Records for processing:
------------------------------------------------------------------------

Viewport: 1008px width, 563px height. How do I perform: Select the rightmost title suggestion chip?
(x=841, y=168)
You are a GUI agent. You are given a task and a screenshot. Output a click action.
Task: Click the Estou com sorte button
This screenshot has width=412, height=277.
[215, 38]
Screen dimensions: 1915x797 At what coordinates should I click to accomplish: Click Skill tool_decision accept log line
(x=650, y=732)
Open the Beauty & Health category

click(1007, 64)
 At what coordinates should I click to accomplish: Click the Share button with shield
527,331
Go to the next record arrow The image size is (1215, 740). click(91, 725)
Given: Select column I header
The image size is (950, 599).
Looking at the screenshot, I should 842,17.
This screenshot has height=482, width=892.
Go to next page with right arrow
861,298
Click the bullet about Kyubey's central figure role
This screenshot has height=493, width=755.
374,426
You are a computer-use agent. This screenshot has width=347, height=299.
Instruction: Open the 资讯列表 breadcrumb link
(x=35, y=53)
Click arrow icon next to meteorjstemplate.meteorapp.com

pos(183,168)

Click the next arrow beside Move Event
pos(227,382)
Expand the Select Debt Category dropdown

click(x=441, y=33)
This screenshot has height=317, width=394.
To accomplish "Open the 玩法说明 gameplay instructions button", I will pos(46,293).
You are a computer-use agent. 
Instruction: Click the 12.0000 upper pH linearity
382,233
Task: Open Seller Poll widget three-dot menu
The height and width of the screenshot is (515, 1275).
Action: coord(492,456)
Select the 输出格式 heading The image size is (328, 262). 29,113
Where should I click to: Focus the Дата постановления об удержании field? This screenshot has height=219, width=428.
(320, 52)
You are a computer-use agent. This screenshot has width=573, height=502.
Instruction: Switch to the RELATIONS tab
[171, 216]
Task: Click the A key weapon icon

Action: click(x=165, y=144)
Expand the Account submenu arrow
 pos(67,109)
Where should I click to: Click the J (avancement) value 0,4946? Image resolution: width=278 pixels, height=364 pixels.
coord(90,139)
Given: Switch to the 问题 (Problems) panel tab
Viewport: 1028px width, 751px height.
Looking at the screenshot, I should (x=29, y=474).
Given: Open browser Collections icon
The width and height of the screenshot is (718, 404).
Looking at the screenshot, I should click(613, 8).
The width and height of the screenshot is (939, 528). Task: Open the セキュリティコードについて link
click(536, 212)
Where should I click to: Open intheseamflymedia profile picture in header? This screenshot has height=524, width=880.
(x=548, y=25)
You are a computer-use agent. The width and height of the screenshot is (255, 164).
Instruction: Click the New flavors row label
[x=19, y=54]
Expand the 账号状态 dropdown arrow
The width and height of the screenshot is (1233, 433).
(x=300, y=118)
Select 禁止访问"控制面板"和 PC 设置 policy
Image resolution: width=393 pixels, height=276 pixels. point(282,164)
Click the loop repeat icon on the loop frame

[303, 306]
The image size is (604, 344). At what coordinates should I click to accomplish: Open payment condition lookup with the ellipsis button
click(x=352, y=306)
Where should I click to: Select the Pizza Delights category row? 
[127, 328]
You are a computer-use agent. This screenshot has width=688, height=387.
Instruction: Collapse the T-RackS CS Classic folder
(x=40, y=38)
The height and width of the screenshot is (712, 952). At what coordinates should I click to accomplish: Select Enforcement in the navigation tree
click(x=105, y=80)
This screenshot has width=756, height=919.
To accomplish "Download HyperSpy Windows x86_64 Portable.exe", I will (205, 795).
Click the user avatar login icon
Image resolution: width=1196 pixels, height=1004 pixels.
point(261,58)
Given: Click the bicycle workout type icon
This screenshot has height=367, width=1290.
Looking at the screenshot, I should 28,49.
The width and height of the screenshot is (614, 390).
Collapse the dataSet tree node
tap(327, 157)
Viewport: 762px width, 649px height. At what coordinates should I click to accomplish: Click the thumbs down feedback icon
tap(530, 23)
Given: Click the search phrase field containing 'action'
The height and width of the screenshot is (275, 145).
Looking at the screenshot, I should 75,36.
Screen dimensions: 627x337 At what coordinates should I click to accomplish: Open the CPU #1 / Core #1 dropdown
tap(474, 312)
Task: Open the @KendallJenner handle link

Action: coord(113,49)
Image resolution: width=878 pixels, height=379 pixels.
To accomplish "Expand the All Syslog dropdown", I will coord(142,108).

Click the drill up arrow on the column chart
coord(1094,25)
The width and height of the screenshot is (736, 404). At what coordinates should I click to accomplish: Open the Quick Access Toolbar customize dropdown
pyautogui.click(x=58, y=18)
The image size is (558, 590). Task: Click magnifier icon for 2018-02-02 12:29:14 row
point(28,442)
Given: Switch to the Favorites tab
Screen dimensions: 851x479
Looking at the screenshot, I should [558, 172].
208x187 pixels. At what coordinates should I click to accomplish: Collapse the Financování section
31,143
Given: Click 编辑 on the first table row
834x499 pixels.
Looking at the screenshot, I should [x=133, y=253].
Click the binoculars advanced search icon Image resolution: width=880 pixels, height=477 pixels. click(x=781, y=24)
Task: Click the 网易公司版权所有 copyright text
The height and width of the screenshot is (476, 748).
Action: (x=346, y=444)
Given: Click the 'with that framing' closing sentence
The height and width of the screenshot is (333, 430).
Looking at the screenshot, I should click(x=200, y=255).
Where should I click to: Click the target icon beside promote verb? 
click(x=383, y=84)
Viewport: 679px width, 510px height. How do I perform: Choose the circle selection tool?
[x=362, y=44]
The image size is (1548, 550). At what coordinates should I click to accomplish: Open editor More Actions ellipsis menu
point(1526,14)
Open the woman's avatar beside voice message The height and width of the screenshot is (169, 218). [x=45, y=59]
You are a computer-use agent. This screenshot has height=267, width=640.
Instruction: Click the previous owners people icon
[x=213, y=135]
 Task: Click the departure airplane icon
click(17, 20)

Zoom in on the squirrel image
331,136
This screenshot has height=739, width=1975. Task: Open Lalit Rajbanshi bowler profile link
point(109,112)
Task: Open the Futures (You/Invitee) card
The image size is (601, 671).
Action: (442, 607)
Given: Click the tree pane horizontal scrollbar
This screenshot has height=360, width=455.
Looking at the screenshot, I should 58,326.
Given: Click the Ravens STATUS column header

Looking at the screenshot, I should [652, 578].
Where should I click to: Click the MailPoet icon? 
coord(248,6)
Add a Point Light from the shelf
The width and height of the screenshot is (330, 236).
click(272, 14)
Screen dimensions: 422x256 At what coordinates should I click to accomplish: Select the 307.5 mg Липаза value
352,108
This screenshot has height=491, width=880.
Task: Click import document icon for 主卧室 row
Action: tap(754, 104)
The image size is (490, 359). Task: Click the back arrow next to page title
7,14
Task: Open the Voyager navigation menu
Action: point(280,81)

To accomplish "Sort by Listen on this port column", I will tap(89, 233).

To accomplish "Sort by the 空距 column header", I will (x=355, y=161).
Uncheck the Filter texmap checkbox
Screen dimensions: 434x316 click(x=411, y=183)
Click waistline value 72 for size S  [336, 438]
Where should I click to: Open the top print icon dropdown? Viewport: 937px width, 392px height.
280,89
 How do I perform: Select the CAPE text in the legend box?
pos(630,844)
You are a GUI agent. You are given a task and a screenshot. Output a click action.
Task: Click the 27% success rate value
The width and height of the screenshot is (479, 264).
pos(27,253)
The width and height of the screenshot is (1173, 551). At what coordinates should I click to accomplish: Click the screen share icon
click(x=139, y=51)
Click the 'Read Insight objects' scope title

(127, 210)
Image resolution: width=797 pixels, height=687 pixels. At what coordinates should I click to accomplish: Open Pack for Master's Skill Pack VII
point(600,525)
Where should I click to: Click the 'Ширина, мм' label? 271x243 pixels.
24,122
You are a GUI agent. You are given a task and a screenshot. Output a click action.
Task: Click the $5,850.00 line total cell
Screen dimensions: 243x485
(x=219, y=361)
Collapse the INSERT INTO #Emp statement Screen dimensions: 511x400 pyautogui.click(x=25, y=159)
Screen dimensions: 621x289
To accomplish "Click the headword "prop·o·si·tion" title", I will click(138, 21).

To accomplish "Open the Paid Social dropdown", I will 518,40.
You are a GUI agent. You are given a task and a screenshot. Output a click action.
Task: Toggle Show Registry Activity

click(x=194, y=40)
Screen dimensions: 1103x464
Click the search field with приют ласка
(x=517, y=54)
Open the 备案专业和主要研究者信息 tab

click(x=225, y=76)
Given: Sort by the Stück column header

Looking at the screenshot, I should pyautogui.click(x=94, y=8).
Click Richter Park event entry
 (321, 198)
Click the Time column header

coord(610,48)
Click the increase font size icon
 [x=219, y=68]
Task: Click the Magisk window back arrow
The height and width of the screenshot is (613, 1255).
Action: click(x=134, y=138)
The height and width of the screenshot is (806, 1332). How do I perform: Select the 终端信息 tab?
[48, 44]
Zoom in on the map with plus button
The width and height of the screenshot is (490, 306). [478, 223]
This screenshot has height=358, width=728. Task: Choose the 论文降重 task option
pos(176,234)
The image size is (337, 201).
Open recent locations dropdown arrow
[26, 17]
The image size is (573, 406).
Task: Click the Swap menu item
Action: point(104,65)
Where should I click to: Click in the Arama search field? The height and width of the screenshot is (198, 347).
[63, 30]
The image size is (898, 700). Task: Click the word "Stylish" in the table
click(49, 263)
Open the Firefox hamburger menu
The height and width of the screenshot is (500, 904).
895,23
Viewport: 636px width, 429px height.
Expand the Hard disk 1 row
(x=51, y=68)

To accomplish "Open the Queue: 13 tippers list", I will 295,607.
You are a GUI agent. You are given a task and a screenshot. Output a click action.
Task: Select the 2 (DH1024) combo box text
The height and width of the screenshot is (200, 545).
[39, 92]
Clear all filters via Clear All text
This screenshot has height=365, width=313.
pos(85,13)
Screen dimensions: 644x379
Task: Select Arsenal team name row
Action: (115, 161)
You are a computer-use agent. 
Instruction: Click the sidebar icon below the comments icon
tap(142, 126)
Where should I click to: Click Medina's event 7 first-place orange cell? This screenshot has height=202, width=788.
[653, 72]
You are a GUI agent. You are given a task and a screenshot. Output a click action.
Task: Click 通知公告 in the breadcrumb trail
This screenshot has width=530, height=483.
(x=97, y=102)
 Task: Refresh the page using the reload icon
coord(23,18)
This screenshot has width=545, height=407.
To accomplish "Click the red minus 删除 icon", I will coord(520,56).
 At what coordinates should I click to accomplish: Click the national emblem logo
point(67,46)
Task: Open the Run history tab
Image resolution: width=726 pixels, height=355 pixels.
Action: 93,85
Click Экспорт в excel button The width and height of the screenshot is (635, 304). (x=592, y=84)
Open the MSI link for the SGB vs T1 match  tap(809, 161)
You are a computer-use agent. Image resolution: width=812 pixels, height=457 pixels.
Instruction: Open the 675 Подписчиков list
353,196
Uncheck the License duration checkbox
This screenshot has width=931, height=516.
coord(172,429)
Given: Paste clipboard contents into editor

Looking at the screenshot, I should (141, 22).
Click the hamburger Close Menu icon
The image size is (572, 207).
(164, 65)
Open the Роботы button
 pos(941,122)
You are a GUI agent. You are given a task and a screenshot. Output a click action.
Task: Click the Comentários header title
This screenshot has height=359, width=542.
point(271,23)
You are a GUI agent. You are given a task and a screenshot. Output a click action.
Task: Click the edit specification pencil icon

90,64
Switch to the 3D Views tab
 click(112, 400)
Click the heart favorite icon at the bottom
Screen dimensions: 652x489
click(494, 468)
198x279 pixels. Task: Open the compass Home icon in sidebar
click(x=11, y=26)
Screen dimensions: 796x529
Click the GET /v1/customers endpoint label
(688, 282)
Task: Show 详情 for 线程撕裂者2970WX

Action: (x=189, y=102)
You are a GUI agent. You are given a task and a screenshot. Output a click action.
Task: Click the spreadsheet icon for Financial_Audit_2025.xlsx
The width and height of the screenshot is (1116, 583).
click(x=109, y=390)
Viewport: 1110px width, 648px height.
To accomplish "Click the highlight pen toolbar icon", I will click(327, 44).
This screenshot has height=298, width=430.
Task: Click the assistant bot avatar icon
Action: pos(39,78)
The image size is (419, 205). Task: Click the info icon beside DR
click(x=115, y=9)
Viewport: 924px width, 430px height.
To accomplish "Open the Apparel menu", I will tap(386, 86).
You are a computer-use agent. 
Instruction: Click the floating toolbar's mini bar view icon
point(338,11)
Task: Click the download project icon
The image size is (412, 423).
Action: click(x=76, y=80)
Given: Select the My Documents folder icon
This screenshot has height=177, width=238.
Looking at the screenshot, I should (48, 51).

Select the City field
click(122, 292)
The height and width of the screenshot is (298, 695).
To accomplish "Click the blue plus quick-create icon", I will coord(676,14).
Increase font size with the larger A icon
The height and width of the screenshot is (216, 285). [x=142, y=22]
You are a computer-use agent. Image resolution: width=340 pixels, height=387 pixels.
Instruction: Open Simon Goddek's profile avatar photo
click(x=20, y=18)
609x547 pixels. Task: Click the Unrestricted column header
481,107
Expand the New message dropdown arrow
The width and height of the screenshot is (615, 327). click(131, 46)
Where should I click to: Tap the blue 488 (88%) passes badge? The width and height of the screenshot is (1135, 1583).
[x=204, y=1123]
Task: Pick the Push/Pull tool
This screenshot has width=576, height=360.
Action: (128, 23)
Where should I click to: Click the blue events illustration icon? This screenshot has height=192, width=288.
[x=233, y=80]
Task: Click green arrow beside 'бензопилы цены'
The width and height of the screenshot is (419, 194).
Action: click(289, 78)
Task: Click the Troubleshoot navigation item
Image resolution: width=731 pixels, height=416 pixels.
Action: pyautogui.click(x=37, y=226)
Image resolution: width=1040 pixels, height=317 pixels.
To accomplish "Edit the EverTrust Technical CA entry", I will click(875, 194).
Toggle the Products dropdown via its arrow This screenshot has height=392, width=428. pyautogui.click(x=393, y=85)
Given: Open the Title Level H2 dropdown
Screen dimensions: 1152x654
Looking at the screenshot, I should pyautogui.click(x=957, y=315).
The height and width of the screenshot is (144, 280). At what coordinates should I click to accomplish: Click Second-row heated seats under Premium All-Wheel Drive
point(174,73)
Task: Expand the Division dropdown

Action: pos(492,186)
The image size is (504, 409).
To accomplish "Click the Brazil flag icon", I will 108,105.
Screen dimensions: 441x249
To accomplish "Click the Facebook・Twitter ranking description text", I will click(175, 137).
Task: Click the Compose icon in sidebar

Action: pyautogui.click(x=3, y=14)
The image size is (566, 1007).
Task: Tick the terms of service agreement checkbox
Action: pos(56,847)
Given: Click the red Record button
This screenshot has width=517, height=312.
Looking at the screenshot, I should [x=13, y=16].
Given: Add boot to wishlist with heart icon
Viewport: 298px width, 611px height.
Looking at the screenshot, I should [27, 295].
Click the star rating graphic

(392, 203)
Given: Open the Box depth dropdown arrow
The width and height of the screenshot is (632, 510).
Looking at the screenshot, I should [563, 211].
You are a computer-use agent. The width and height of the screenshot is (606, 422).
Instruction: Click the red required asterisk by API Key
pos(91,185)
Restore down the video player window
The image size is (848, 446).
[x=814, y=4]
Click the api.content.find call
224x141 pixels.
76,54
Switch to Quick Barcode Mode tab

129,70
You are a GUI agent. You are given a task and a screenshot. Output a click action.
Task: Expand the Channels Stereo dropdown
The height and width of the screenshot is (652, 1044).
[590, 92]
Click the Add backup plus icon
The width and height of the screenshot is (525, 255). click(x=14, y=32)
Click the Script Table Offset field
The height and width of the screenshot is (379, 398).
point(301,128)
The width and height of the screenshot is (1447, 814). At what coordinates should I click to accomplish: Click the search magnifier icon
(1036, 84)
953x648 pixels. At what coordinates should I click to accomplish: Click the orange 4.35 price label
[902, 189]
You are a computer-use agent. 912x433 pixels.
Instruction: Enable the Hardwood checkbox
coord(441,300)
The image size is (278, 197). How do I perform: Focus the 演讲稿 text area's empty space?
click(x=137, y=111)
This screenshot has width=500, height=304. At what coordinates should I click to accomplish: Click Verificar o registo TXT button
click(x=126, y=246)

------------------------------------------------------------------------

Assigned task: Please output the lines of the listing above that fall in the stretch from the one with "Select the 输出格式" through the one with "Given: Open browser Collections icon", exactly and only those.

Result:
Select the 输出格式 heading The image size is (328, 262). 29,113
Where should I click to: Focus the Дата постановления об удержании field? This screenshot has height=219, width=428.
(320, 52)
You are a computer-use agent. This screenshot has width=573, height=502.
Instruction: Switch to the RELATIONS tab
[171, 216]
Task: Click the A key weapon icon

Action: click(x=165, y=144)
Expand the Account submenu arrow
 pos(67,109)
Where should I click to: Click the J (avancement) value 0,4946? Image resolution: width=278 pixels, height=364 pixels.
coord(90,139)
Given: Switch to the 问题 (Problems) panel tab
Viewport: 1028px width, 751px height.
Looking at the screenshot, I should (x=29, y=474).
Given: Open browser Collections icon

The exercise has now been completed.